Besides, GAAR has a non-obstante provision, which can override all other provisions of the Income Tax Act, 1961, including SAAR. Concerns have been raised that where specific rules operate, general rules should not be allowed to override. However, the government has adopted a different approach and, recently, the Central Board of Direct Taxes (CBDT) issued a clarification (on 27 January 2017). The clarification stated that SAAR is not sufficient to address all situations of abuse, and therefore, GAAR and SAAR can co-exist. This adds more to the list of worries of the taxpayers and their consultants.

So, does it mean that under the GAAR regime a company is restrained from tax planning and has to necessarily adopt the most disadvantageous option? The answer is “no.” However, the onus will be on the assessee to establish that the arrangement has commercial substance and tax advantage is not the sole guiding factor.

It is strange that most of the multinational companies operating in India, which are already subject to GAAR in overseas jurisdictions, are more worried than the domestic companies. There has been a lot of hue and cry in the past over the possible misuse of GAAR provisions. Therefore, procedural safeguards have been provided in the form of a three-tier mechanism to remove arbitrariness. The system starts with the assessing officer, the principal commissioner of income tax and, finally, the approving panel (which includes a retired high court judge). A period of six months is allowed to decide the applicability of GAAR.

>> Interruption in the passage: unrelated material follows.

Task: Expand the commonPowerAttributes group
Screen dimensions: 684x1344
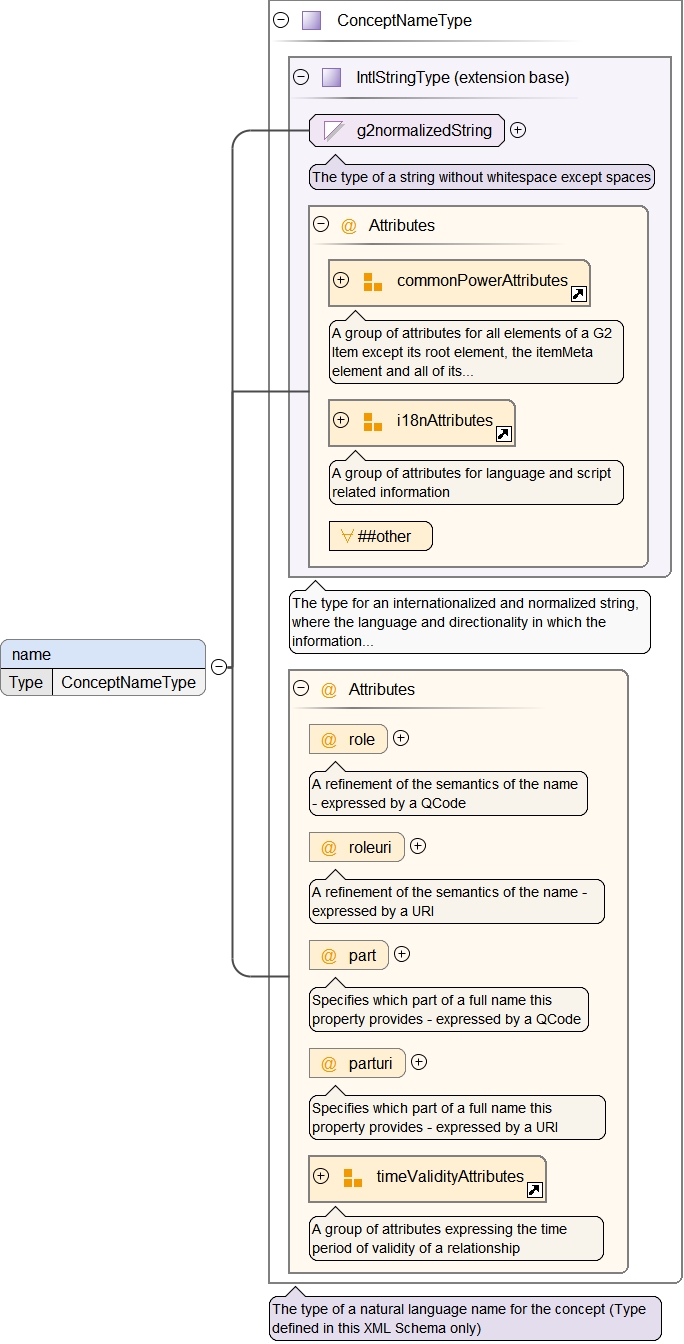Action: [341, 280]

The multi-tier decision-making process is also beneficial from the revenue perspective. It is a fact that there is a strong lobby that shrieks and alleges tax terrorism at the drop of a hat. Such a procedural safeguard is expected to instil confidence among the assessing officers for scrutinising the arrangements.

Now, whether GAAR can compel cleaner business practices is yet to be seen, but it will certainly influence the internal functioning of companies. For instance, in-house legal and taxation departments would have to work in tandem to avoid communication gaps while creating any arrangement. They would also have to exercise due caution in internal corporate communication via e-mails, telephone calls, etc, because these records can be used as adverse evidence against the company.

Since the burden would lie on the assessee to establish commercial substance in the transaction, a proper chain of documents would have to be maintained to rebut the presumption of an IAA invoked by the revenue department.

Concerns Remain

The present scheme of GAAR addresses most of the concerns raised by the industry, yet the anxiety in its implementation is apparent. The Indian text of the GAAR provisions is broadly worded and has a much wider scope of applicability as compared to other jurisdictions. Further, there are concerns such as the interplay between GAAR and DTAAs, the thin line of difference between tax planning and tax avoidance, the co-existence of GAAR and SAAR, the scope of conflicting interpretation over IAAs, the functioning of the approving panel, etc.

The past experience of aggressive application of transfer pricing provisions by the taxman shows a rising graph of litigation. Also, huge pressure on the taxman to augment the revenue collection often results in inappropriate use of discretionary powers. We need to factor in this ground situation to ensure GAAR does not end up choking efficient tax planning.

GAAR will require walking a tight rope to strike a balance between conflicting interests, like revenue collection and taxation planning, but this should not deter us from taking a progressive step. If our neighbour, Nepal, can have GAAR implemented since 2001, India is in a better position to develop balanced GAAR jurisprudence. Moreover, all nations are up in arms against tax avoidance.

As far as the application of GAAR to DTAAs is concerned, it must be noted that the principal purpose test, which is more stringent than GAAR, is soon to be incorporated in DTAAs through the execution of “multilateral instruments” under the BEPS project. Under the principal purpose test, treaty benefits can be negated if the main or even one of the purposes is tax benefit, as opposed to GAAR where the main purpose has to be tax benefit.

It would be naive to assume that GAAR can wipe out tax avoidance from tax lexicon, but the time is propitious for it to come into operation.